Bei der Kombinationspille handelt es sich um Präparate mit einer Östrogen-Gestagen-Mischung in einem festen Verhältnis, welches meist gestagenbetont ist. Die Wirkung beruht darauf, dass die Eierstocksfunktion durch die dann schon vorhandenen synthetischen Hormone unterdückt wird. Durch die tägliche Einnahme wird ein gleichmäßiger Hormonspiegel erreicht, welcher die Endometriose-Herde flach hält. Der Vorteil gegenüber der reinen Gestagenbehandlung (s.o.) sind die geringeren Blutungsstörungen. Es treten andere Nebenwirkungen auf, wie ein erhöhtes Thromboserisiko, Kopfschmerzen und erhöhter Blutdruck.

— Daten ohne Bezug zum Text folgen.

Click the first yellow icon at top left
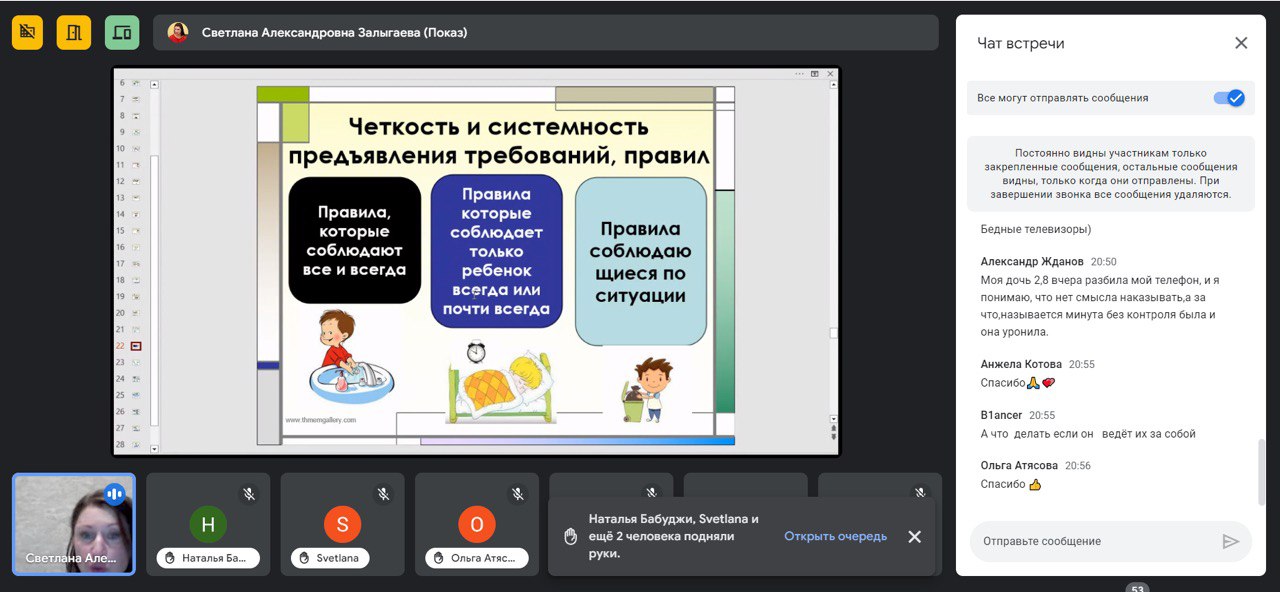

Für eine Langzeitbehandlung bei schmerzhafter Monatsblutung, Schmerzen beim Geschlechtsverkehr und nicht vom Monatszyklus abhängigen Unterbauchschmerzen eignen die die „Pille“ und Gestagen-Präparate.

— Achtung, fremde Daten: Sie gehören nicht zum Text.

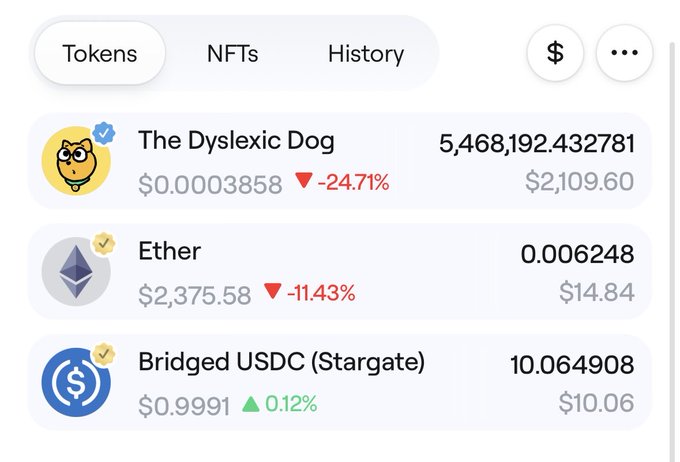Click the red -24.71% price change
680x462 pixels.
click(x=342, y=183)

Nach einem chirurgischen Eingriff (mit Entfernung der Eierstöcke) sollte bei jungen Frauen mir einer Hormonersatztherapie begonnen werden, um Knochenverluste zu vermeiden und Lebensqualität zu erhalten. Empfehlenswert ist eine kontinuierliche Zufuhr von Östrogen-Gestagen-Präparaten.

Bei der Entscheidung und Präparatauswahl sollten das Alter der Patientin, die subjektiven klimakterischen Beschwerden und der Endometriose-Verlauf berücksichtigt werden.